De acordo com o novo diretor-geral da Itaipu Binacional Ênio Verri, a empresa deve retomar investimentos em áreas sociais e no contato com países vizinhos.
“Lula recomendou focar na integração regional, que é a paixão dele”, disse Verri em entrevista ao Valor Econômico.
“Ele também pediu para retomar o que ficou parado por seis anos, que é o atendimento da população de toda aquela região”, completou Verri.
De acordo com Bressan, o governo Lula deve retomar a agenda ambiental de Itaipu e a finalização do projeto da Universidade Federal da Integração Latino-Americana (UNILA), na cidade de Foz do Iguaçu, no Paraná.
“O novo governo promete maiores investimentos na região […] e nos países vizinhos, utilizando os recursos de Itaipu”, declarou Bressan.
Para atingir esses objetivos, Itaipu deve garantir taxas de lucros sustentáveis e coordenação entre seus diretores brasileiros e paraguaios.
“O tratado entre os dois países é um acordo civilizatório.

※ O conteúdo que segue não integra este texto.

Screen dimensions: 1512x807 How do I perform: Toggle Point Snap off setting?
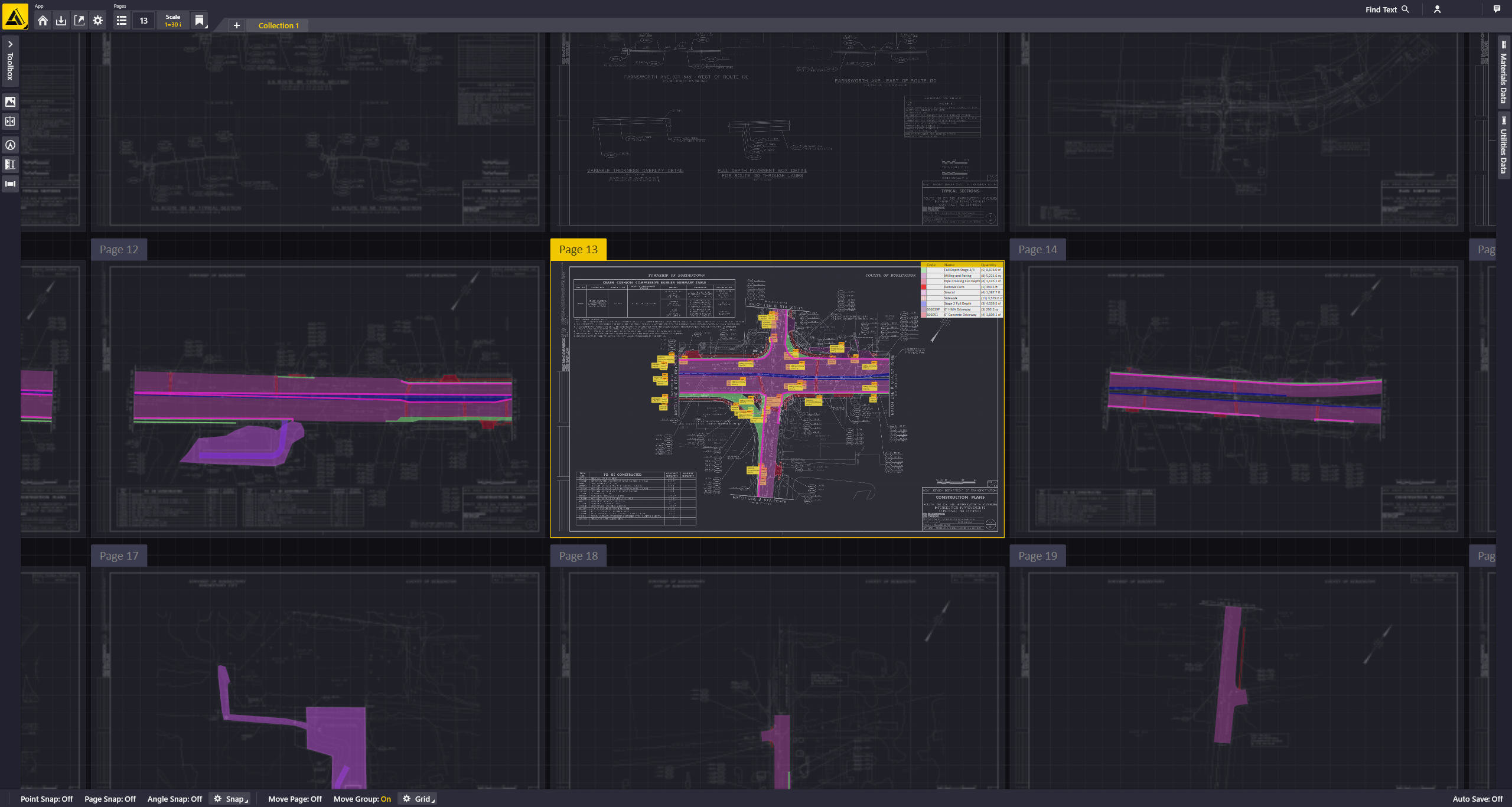point(47,799)
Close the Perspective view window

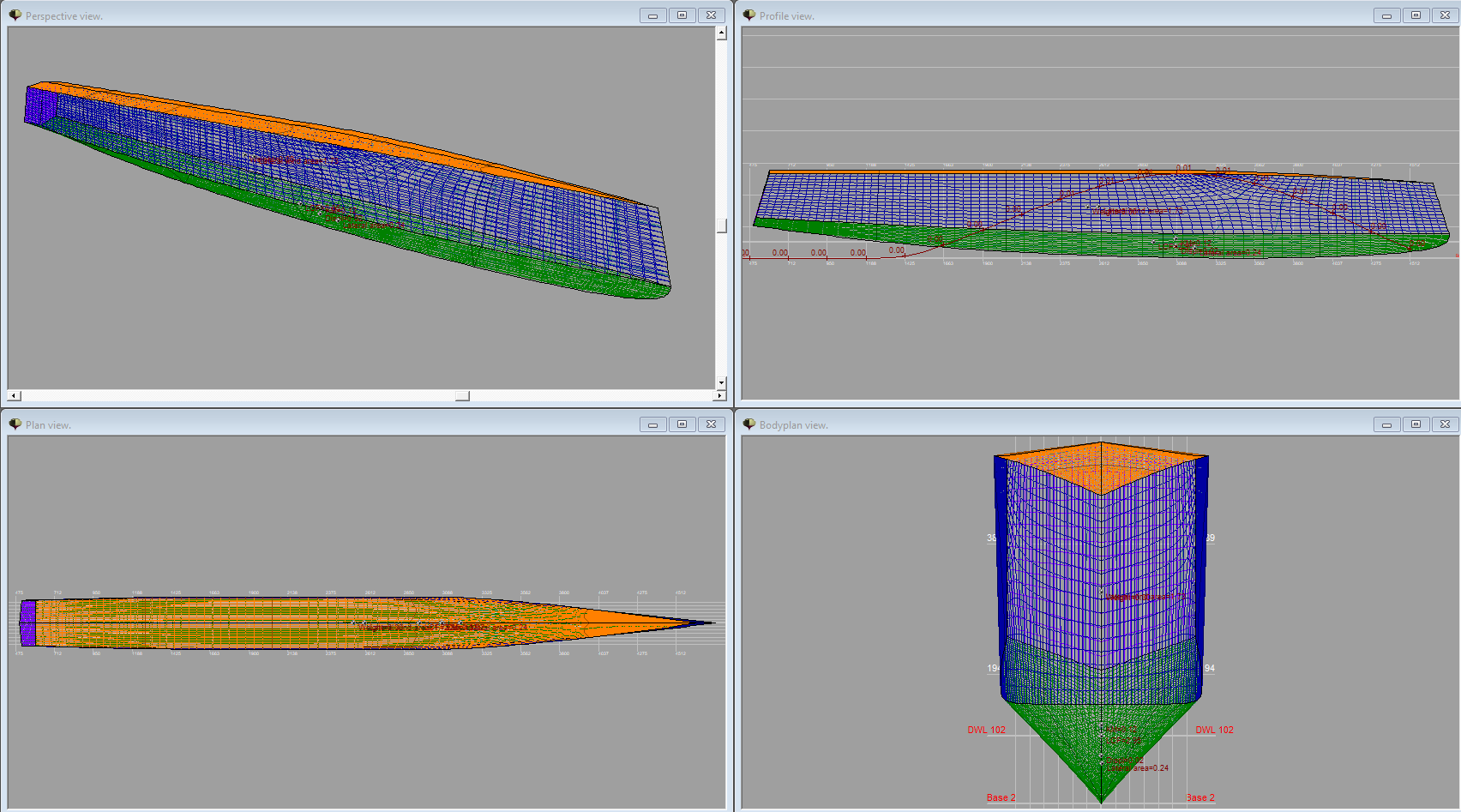click(711, 15)
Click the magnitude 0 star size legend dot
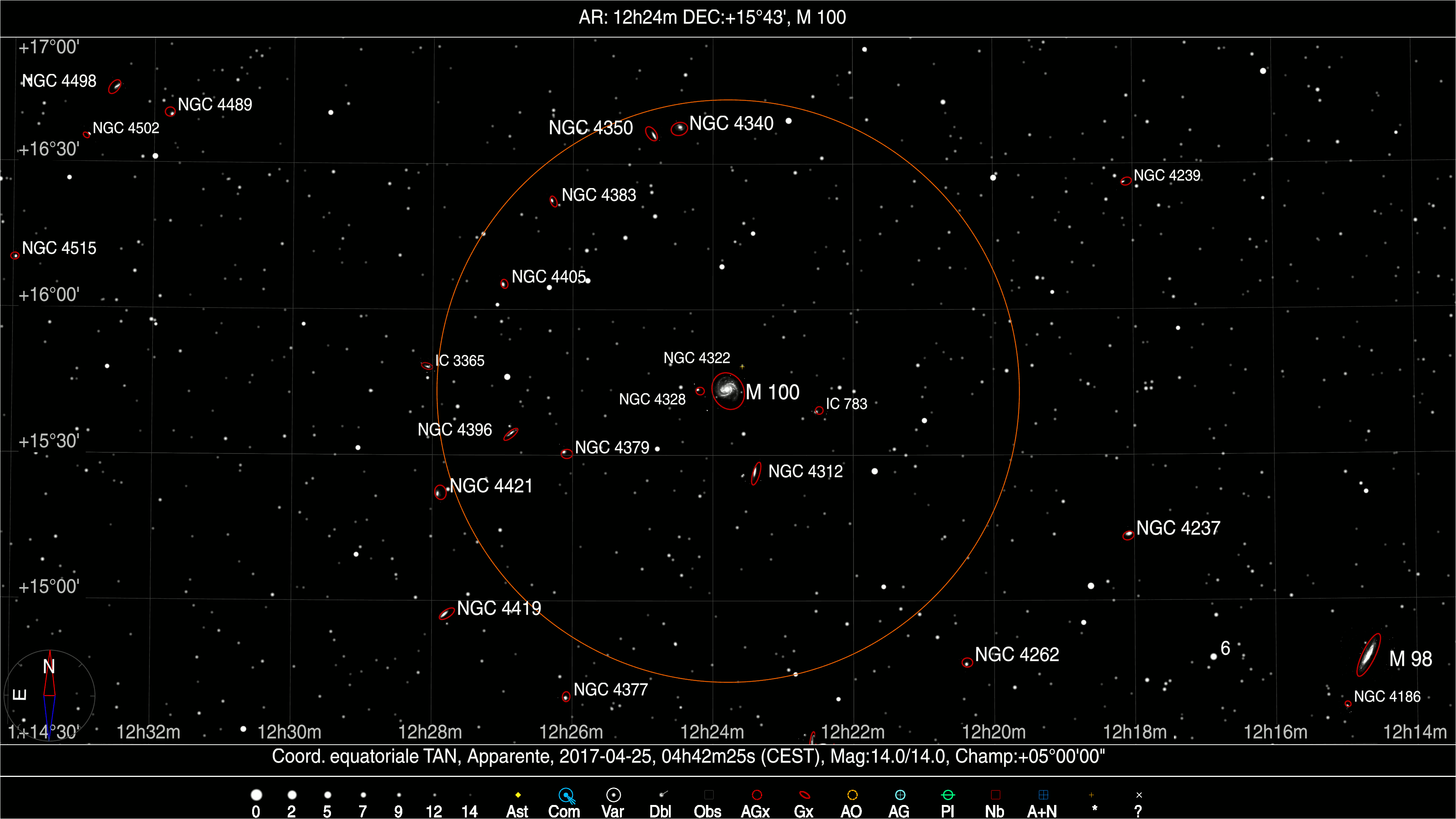This screenshot has height=819, width=1456. [x=257, y=795]
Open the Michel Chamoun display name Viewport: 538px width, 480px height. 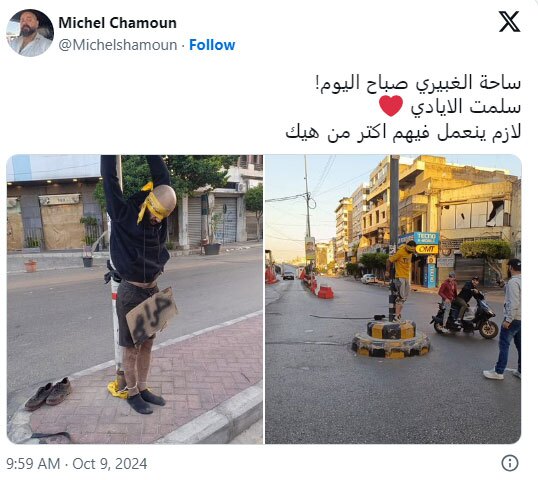pos(117,23)
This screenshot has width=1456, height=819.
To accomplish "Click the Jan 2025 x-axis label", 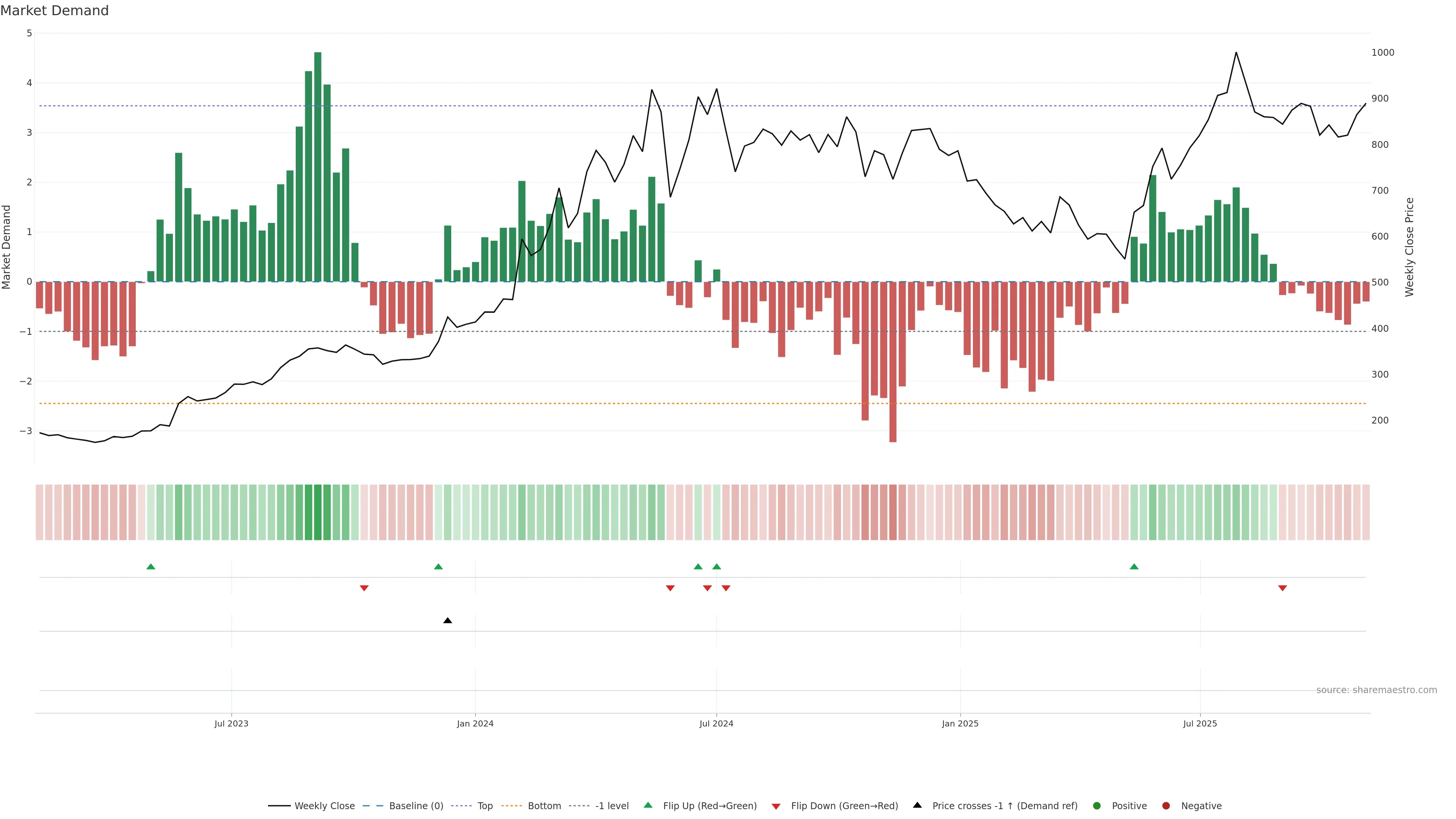I will (960, 723).
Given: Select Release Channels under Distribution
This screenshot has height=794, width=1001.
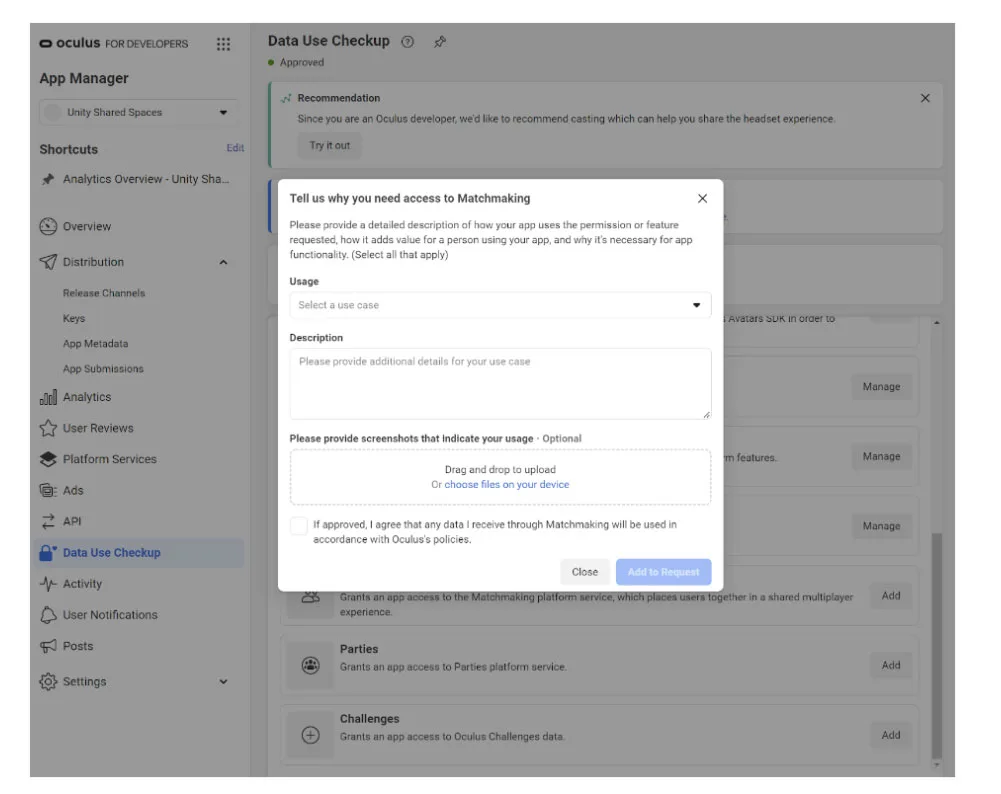Looking at the screenshot, I should (104, 293).
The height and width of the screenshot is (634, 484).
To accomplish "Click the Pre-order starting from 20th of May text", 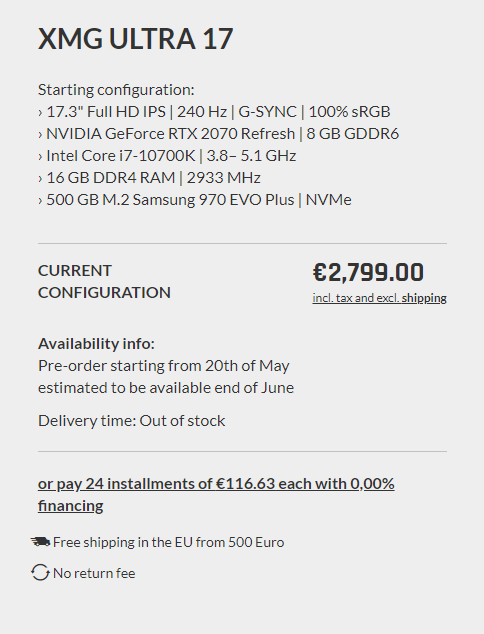I will pyautogui.click(x=164, y=366).

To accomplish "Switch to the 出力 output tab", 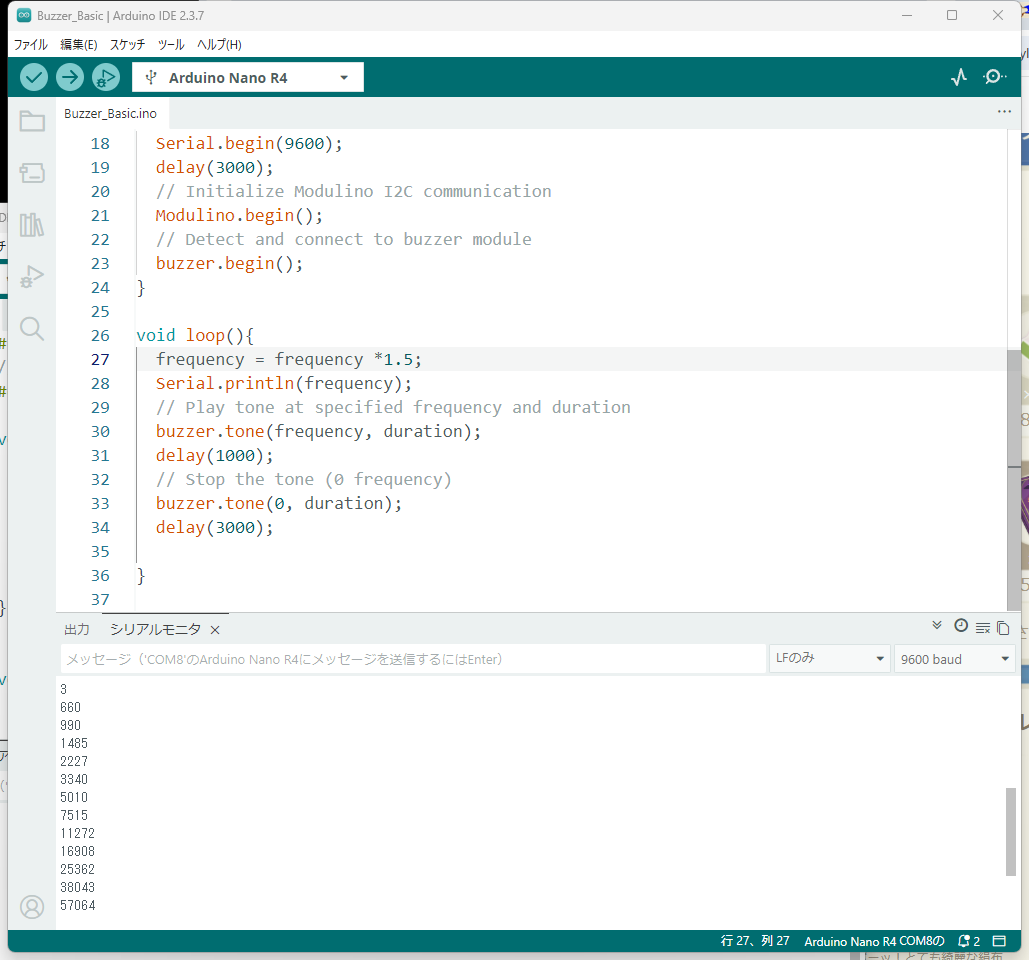I will point(77,629).
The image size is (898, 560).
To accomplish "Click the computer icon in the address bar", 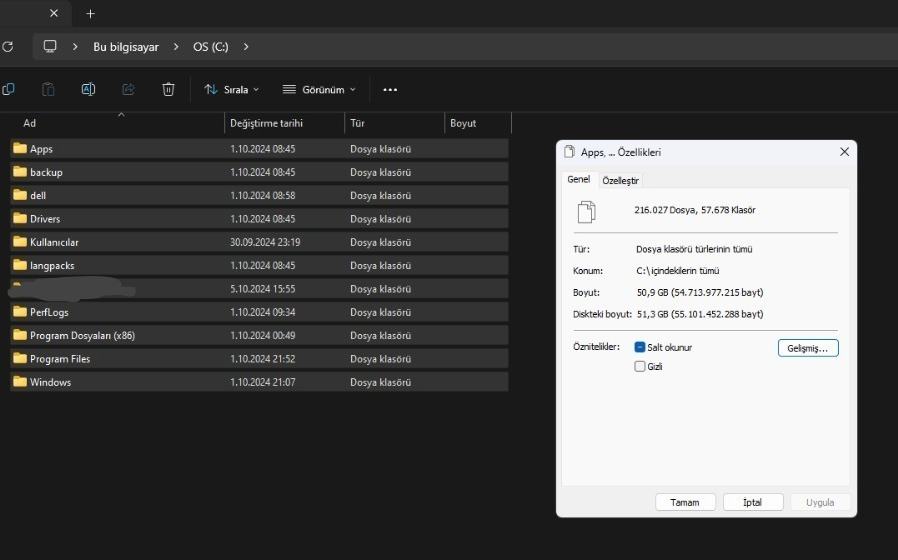I will pos(50,47).
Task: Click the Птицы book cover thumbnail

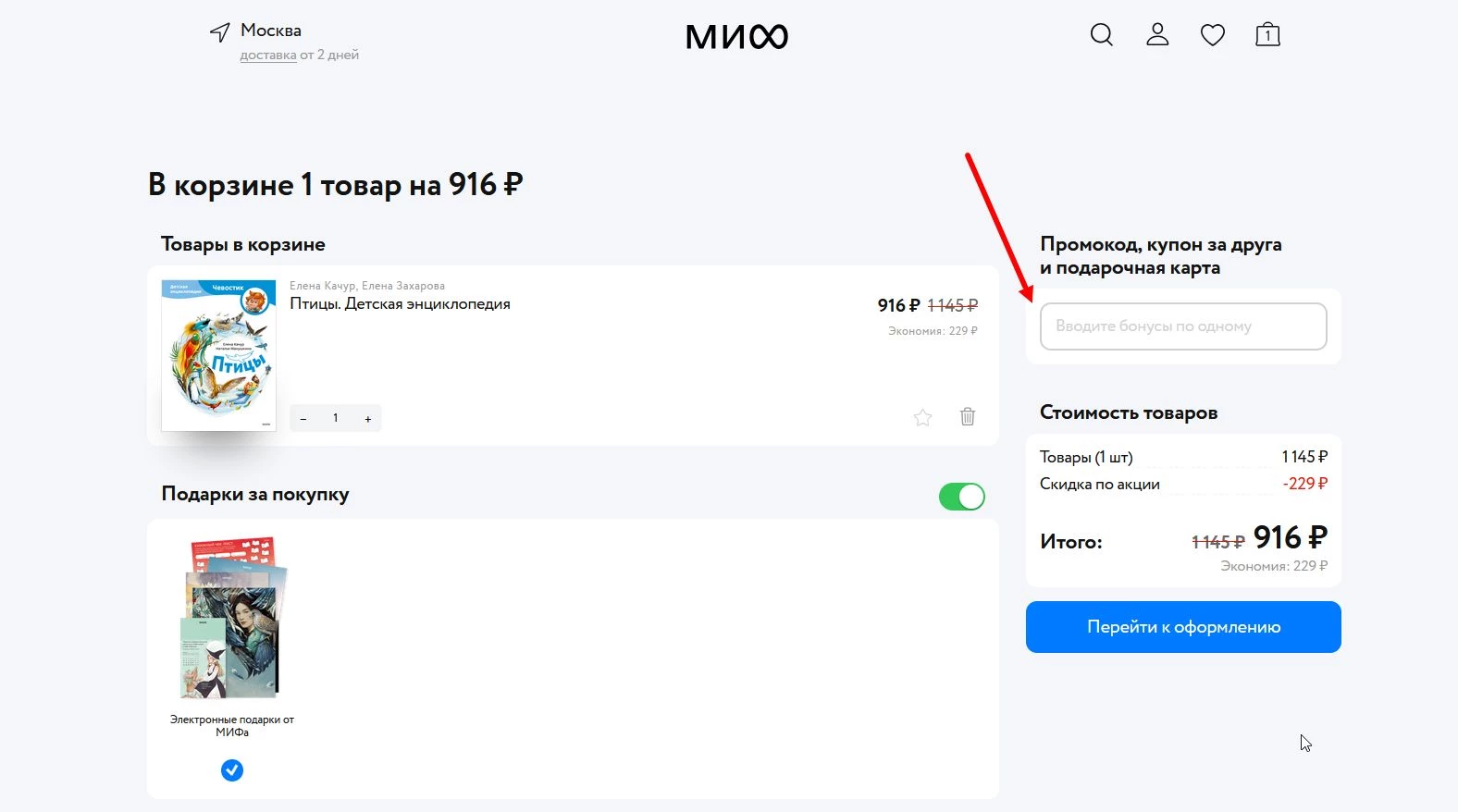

Provamos que é possível fazer acordos binacionais e definir regras que beneficiem os dois países”, concluiu o presidente Lula durante seu discurso em Itaipu.
No dia 16 de março, Lula esteve presente na cerimônia de posse do novo diretor-geral da hidrelétrica binacional Itaipu.
O presidente do Paraguai, Mario Abdo Benítez, e os chanceleres de ambos os países também marcaram presença no evento realizado na sede da empresa.
Presidente da República, Luiz Inácio Lula da Silva, durante encontro com o presidente da República do Paraguai, Mario Abdo Benítez, e Ênio Verri no Cineteatro dos Barrageiros , em 16 de março de 2023
No dia 28 de fevereiro, Itaipu quitou a última parcela de sua dívida de construção após 50 anos. A quitação não só torna a empresa amortizada, mas também exime o Paraguai do compromisso de vender seu excedente energético exclusivamente à parte brasileira.